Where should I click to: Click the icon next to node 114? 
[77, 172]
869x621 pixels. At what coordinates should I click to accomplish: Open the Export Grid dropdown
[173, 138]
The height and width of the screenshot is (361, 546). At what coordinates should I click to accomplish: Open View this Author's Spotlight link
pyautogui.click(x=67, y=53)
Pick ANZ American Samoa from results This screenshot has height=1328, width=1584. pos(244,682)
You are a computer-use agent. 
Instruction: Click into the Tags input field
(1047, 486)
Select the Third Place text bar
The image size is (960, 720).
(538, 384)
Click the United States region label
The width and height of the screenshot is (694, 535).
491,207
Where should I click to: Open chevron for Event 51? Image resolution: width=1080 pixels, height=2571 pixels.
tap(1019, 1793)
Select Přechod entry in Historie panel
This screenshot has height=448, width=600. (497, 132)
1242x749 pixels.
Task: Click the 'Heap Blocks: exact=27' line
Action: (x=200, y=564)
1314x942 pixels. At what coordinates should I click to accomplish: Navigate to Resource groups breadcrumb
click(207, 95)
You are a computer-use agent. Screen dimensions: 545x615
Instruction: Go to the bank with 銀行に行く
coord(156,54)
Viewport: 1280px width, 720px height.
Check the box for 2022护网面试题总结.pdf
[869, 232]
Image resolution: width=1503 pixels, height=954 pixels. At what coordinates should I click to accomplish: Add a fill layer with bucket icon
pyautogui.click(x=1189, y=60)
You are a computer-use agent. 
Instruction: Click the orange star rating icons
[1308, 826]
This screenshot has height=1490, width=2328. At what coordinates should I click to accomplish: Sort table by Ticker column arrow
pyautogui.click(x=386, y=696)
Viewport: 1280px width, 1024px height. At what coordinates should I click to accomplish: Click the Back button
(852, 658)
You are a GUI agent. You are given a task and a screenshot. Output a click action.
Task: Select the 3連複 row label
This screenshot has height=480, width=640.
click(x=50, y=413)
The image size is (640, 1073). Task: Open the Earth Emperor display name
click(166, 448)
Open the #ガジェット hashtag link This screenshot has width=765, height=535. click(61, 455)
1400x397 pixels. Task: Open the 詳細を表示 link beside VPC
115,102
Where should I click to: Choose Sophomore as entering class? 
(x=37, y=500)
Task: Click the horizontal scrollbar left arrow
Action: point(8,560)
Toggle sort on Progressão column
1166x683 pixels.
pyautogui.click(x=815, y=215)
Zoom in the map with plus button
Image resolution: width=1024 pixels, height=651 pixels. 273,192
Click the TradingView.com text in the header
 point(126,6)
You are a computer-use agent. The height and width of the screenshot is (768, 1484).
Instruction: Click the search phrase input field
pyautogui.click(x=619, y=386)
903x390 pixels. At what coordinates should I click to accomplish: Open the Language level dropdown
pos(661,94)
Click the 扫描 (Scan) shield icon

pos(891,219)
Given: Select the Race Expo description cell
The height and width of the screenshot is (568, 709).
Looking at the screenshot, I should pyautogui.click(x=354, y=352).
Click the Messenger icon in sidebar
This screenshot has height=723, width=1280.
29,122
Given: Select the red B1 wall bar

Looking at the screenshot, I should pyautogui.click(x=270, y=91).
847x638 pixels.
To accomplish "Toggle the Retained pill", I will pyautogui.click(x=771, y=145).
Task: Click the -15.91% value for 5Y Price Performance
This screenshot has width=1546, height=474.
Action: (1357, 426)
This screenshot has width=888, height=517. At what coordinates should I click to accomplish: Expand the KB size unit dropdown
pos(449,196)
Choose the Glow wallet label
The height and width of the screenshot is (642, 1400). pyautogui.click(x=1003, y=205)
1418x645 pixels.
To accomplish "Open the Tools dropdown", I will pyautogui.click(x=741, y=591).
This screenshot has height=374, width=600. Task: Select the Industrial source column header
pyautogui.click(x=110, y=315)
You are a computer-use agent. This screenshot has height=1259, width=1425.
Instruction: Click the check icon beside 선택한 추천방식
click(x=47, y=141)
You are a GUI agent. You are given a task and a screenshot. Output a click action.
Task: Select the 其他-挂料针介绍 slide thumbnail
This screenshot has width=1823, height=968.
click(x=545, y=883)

Try it → From the entries above, print the lines beginning at the one with "Pick ANZ American" and stopping after the one with "Select the Third Place text bar", exactly as written and with nothing else.

Response for this exercise →
Pick ANZ American Samoa from results This screenshot has height=1328, width=1584. pos(244,682)
You are a computer-use agent. 
Instruction: Click into the Tags input field
(1047, 486)
Select the Third Place text bar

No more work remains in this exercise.